- _TASK_
After going through the data, give the number of lines that contain the word "under" as your sole answer.
┌─ MATERIAL FOR THE TASK
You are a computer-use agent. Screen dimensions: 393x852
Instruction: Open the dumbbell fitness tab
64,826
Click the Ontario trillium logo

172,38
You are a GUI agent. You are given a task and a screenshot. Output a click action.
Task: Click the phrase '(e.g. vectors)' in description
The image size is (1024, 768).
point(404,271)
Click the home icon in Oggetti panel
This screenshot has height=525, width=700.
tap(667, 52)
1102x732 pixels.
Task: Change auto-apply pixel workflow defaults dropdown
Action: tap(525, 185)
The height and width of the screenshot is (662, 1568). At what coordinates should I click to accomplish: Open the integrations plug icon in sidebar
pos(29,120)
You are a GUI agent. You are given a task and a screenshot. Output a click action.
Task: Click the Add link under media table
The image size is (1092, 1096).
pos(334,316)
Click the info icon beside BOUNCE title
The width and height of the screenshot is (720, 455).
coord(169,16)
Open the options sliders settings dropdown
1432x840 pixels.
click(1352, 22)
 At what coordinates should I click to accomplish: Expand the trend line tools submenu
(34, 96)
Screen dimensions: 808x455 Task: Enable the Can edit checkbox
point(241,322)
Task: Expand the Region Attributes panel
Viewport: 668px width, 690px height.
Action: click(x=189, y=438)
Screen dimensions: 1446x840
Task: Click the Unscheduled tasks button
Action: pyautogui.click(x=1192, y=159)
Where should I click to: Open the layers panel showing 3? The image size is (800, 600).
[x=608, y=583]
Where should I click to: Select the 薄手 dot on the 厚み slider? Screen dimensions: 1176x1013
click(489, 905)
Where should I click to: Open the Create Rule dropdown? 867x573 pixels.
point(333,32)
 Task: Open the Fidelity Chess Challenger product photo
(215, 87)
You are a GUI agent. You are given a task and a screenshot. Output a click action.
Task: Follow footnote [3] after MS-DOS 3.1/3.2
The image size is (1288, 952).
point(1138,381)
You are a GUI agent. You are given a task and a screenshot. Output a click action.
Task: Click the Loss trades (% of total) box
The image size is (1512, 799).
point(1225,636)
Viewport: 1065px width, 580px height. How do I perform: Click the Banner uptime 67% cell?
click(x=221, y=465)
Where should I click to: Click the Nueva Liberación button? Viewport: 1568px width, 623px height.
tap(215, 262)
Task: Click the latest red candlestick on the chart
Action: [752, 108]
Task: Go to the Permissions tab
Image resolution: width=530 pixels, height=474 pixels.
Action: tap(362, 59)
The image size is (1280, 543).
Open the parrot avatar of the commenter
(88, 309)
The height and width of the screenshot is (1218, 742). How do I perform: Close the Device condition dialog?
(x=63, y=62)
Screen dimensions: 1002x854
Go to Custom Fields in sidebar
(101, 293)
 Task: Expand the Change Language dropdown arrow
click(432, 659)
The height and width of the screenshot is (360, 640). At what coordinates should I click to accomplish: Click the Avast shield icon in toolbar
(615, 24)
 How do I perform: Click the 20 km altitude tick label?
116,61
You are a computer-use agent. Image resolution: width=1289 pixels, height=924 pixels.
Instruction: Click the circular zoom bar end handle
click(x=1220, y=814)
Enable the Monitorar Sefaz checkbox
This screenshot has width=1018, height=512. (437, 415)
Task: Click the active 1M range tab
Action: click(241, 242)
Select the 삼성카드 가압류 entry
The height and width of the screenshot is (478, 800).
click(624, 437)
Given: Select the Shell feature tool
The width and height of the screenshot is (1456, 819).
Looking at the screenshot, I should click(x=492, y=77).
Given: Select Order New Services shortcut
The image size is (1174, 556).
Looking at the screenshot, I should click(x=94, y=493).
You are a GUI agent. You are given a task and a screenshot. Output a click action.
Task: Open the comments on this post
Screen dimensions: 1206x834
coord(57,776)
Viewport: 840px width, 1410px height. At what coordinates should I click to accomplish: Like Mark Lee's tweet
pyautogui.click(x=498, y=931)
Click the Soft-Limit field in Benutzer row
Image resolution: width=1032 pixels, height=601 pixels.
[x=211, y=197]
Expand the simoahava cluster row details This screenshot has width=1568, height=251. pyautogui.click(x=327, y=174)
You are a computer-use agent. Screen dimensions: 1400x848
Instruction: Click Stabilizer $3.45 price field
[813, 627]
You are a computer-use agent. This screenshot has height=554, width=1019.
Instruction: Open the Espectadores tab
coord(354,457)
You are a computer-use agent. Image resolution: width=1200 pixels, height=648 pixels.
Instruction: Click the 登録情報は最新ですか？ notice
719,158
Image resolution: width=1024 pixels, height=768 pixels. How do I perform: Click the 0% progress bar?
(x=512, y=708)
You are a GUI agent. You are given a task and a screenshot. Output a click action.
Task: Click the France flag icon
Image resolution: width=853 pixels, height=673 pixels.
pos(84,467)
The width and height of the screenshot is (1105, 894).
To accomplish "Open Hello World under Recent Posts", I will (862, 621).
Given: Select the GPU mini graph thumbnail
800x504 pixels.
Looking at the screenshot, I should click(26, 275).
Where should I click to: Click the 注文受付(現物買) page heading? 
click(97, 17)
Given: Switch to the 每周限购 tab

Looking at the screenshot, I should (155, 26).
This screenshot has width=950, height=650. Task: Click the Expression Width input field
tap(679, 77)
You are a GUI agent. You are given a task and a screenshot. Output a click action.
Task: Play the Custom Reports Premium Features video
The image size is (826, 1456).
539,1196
└─
- _REPLY_
2